= Beginning of Section =

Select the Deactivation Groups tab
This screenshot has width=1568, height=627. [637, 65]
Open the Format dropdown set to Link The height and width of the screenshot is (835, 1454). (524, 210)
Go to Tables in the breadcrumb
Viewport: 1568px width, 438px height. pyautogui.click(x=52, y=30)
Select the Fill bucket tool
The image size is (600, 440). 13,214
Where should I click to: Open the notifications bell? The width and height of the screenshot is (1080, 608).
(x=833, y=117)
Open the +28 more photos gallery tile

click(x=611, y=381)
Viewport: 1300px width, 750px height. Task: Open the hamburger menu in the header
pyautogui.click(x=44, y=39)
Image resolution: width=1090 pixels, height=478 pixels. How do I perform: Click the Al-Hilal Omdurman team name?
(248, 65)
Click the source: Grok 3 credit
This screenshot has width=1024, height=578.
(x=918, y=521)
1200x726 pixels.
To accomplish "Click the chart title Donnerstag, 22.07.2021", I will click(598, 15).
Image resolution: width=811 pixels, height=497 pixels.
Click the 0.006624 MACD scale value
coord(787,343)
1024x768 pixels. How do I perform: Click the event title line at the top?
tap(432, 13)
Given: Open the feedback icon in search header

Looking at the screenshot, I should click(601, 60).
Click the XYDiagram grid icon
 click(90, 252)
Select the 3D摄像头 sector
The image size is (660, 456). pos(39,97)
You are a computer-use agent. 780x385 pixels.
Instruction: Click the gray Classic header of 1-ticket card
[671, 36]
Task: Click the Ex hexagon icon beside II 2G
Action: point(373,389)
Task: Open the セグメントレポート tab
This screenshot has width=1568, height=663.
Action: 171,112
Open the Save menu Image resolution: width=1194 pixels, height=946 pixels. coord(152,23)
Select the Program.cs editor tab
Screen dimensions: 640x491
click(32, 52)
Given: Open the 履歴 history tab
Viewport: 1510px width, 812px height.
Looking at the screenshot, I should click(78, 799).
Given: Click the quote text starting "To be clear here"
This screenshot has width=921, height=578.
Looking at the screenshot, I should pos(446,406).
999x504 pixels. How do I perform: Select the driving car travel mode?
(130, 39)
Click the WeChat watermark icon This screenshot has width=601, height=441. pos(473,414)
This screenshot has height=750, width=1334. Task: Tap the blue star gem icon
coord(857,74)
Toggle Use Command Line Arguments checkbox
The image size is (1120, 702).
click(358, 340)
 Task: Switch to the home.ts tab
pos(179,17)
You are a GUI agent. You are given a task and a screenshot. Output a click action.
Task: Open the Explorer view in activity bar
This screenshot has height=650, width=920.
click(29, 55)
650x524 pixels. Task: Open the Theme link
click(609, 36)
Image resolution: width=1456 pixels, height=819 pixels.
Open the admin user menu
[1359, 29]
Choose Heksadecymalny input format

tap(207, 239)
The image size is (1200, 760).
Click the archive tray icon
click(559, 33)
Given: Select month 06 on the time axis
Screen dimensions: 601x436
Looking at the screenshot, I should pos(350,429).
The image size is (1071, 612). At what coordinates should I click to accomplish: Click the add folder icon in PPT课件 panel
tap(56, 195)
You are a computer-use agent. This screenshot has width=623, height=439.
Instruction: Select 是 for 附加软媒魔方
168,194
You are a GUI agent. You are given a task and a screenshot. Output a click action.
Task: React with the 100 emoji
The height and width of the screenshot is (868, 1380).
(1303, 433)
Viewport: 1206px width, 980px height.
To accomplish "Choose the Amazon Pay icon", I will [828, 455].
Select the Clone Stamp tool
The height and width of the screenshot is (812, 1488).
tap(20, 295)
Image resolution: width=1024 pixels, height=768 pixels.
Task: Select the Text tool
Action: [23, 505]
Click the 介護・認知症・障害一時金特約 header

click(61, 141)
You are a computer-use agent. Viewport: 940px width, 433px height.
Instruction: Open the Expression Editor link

= End of Section =

**TASK BRIEF**
Each entry in the listing is to be copied exactly.

**EXERCISE RESPONSE**
Select the Deactivation Groups tab
This screenshot has width=1568, height=627. [637, 65]
Open the Format dropdown set to Link The height and width of the screenshot is (835, 1454). (524, 210)
Go to Tables in the breadcrumb
Viewport: 1568px width, 438px height. pyautogui.click(x=52, y=30)
Select the Fill bucket tool
The image size is (600, 440). 13,214
Where should I click to: Open the notifications bell? The width and height of the screenshot is (1080, 608).
(x=833, y=117)
Open the +28 more photos gallery tile

click(x=611, y=381)
Viewport: 1300px width, 750px height. Task: Open the hamburger menu in the header
pyautogui.click(x=44, y=39)
Image resolution: width=1090 pixels, height=478 pixels. How do I perform: Click the Al-Hilal Omdurman team name?
(248, 65)
Click the source: Grok 3 credit
This screenshot has width=1024, height=578.
(x=918, y=521)
1200x726 pixels.
To accomplish "Click the chart title Donnerstag, 22.07.2021", I will click(598, 15).
Image resolution: width=811 pixels, height=497 pixels.
Click the 0.006624 MACD scale value
coord(787,343)
1024x768 pixels. How do I perform: Click the event title line at the top?
tap(432, 13)
Given: Open the feedback icon in search header

Looking at the screenshot, I should click(601, 60).
Click the XYDiagram grid icon
 click(90, 252)
Select the 3D摄像头 sector
The image size is (660, 456). pos(39,97)
You are a computer-use agent. 780x385 pixels.
Instruction: Click the gray Classic header of 1-ticket card
[671, 36]
Task: Click the Ex hexagon icon beside II 2G
Action: point(373,389)
Task: Open the セグメントレポート tab
This screenshot has width=1568, height=663.
Action: 171,112
Open the Save menu Image resolution: width=1194 pixels, height=946 pixels. coord(152,23)
Select the Program.cs editor tab
Screen dimensions: 640x491
click(32, 52)
Given: Open the 履歴 history tab
Viewport: 1510px width, 812px height.
Looking at the screenshot, I should click(78, 799).
Given: Click the quote text starting "To be clear here"
This screenshot has width=921, height=578.
Looking at the screenshot, I should pos(446,406).
999x504 pixels. How do I perform: Select the driving car travel mode?
(130, 39)
Click the WeChat watermark icon This screenshot has width=601, height=441. pos(473,414)
This screenshot has height=750, width=1334. Task: Tap the blue star gem icon
coord(857,74)
Toggle Use Command Line Arguments checkbox
The image size is (1120, 702).
click(358, 340)
 Task: Switch to the home.ts tab
pos(179,17)
You are a GUI agent. You are given a task and a screenshot. Output a click action.
Task: Open the Explorer view in activity bar
This screenshot has height=650, width=920.
click(29, 55)
650x524 pixels. Task: Open the Theme link
click(609, 36)
Image resolution: width=1456 pixels, height=819 pixels.
Open the admin user menu
[1359, 29]
Choose Heksadecymalny input format

tap(207, 239)
The image size is (1200, 760).
Click the archive tray icon
click(559, 33)
Given: Select month 06 on the time axis
Screen dimensions: 601x436
Looking at the screenshot, I should pos(350,429).
The image size is (1071, 612). At what coordinates should I click to accomplish: Click the add folder icon in PPT课件 panel
tap(56, 195)
You are a computer-use agent. This screenshot has width=623, height=439.
Instruction: Select 是 for 附加软媒魔方
168,194
You are a GUI agent. You are given a task and a screenshot. Output a click action.
Task: React with the 100 emoji
The height and width of the screenshot is (868, 1380).
(1303, 433)
Viewport: 1206px width, 980px height.
To accomplish "Choose the Amazon Pay icon", I will [828, 455].
Select the Clone Stamp tool
The height and width of the screenshot is (812, 1488).
tap(20, 295)
Image resolution: width=1024 pixels, height=768 pixels.
Task: Select the Text tool
Action: [23, 505]
Click the 介護・認知症・障害一時金特約 header

click(61, 141)
You are a computer-use agent. Viewport: 940px width, 433px height.
Instruction: Open the Expression Editor link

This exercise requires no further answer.